- REQUIRED ACTION: Each record that follows should be transcribed word for word.

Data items
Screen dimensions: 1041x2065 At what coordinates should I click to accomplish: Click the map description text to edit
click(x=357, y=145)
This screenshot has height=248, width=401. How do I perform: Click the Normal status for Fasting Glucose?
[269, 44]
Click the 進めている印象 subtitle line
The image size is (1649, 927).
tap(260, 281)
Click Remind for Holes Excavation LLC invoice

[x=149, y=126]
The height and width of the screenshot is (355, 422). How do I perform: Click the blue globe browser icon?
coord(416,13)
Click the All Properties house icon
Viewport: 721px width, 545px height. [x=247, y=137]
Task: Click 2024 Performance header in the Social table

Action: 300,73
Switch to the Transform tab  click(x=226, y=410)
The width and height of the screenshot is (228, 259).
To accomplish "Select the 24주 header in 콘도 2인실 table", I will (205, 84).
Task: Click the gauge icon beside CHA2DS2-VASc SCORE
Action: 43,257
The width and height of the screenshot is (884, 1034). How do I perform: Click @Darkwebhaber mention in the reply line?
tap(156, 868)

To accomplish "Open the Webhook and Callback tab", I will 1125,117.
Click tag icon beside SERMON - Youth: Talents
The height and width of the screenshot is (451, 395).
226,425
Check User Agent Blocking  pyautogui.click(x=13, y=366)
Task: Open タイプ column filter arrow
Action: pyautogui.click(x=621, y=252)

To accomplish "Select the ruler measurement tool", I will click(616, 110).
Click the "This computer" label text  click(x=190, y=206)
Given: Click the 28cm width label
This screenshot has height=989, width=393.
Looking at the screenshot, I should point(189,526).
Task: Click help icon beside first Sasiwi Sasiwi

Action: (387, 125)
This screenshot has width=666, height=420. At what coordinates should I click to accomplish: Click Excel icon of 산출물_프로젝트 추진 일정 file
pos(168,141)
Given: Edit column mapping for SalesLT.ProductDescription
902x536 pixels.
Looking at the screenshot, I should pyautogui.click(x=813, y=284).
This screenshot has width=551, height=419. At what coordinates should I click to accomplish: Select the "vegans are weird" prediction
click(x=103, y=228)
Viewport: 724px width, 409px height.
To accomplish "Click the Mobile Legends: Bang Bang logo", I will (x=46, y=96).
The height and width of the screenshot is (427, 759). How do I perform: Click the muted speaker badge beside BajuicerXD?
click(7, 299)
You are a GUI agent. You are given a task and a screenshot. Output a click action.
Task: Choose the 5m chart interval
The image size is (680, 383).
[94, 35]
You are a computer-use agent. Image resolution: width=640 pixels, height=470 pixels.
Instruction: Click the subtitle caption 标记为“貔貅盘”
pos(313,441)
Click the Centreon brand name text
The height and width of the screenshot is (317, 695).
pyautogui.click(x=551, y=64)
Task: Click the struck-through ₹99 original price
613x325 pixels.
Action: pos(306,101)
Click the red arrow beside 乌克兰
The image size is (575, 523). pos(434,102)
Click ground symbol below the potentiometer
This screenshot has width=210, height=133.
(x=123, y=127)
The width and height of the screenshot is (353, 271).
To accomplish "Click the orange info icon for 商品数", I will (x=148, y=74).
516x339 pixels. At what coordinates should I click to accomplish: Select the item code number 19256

- SOLUTION BELOW:
Screen dimensions: 1041x2065 At what coordinates should I click to accomplish: Click the map description text to edit
click(x=357, y=145)
This screenshot has height=248, width=401. How do I perform: Click the Normal status for Fasting Glucose?
[269, 44]
Click the 進めている印象 subtitle line
The image size is (1649, 927).
tap(260, 281)
Click Remind for Holes Excavation LLC invoice

[x=149, y=126]
The height and width of the screenshot is (355, 422). How do I perform: Click the blue globe browser icon?
coord(416,13)
Click the All Properties house icon
Viewport: 721px width, 545px height. [x=247, y=137]
Task: Click 2024 Performance header in the Social table

Action: 300,73
Switch to the Transform tab  click(x=226, y=410)
The width and height of the screenshot is (228, 259).
To accomplish "Select the 24주 header in 콘도 2인실 table", I will (205, 84).
Task: Click the gauge icon beside CHA2DS2-VASc SCORE
Action: 43,257
The width and height of the screenshot is (884, 1034). How do I perform: Click @Darkwebhaber mention in the reply line?
tap(156, 868)

To accomplish "Open the Webhook and Callback tab", I will 1125,117.
Click tag icon beside SERMON - Youth: Talents
The height and width of the screenshot is (451, 395).
226,425
Check User Agent Blocking  pyautogui.click(x=13, y=366)
Task: Open タイプ column filter arrow
Action: pyautogui.click(x=621, y=252)

To accomplish "Select the ruler measurement tool", I will click(616, 110).
Click the "This computer" label text  click(x=190, y=206)
Given: Click the 28cm width label
This screenshot has height=989, width=393.
Looking at the screenshot, I should point(189,526).
Task: Click help icon beside first Sasiwi Sasiwi

Action: (387, 125)
This screenshot has width=666, height=420. At what coordinates should I click to accomplish: Click Excel icon of 산출물_프로젝트 추진 일정 file
pos(168,141)
Given: Edit column mapping for SalesLT.ProductDescription
902x536 pixels.
Looking at the screenshot, I should pyautogui.click(x=813, y=284).
This screenshot has width=551, height=419. At what coordinates should I click to accomplish: Select the "vegans are weird" prediction
click(x=103, y=228)
Viewport: 724px width, 409px height.
To accomplish "Click the Mobile Legends: Bang Bang logo", I will (x=46, y=96).
The height and width of the screenshot is (427, 759). How do I perform: Click the muted speaker badge beside BajuicerXD?
click(7, 299)
You are a GUI agent. You are given a task and a screenshot. Output a click action.
Task: Choose the 5m chart interval
The image size is (680, 383).
[94, 35]
You are a computer-use agent. Image resolution: width=640 pixels, height=470 pixels.
Instruction: Click the subtitle caption 标记为“貔貅盘”
pos(313,441)
Click the Centreon brand name text
The height and width of the screenshot is (317, 695).
pyautogui.click(x=551, y=64)
Task: Click the struck-through ₹99 original price
613x325 pixels.
Action: pos(306,101)
Click the red arrow beside 乌克兰
The image size is (575, 523). pos(434,102)
Click ground symbol below the potentiometer
This screenshot has width=210, height=133.
(x=123, y=127)
The width and height of the screenshot is (353, 271).
To accomplish "Click the orange info icon for 商品数", I will (x=148, y=74).
516x339 pixels. At what coordinates should I click to accomplish: Select the item code number 19256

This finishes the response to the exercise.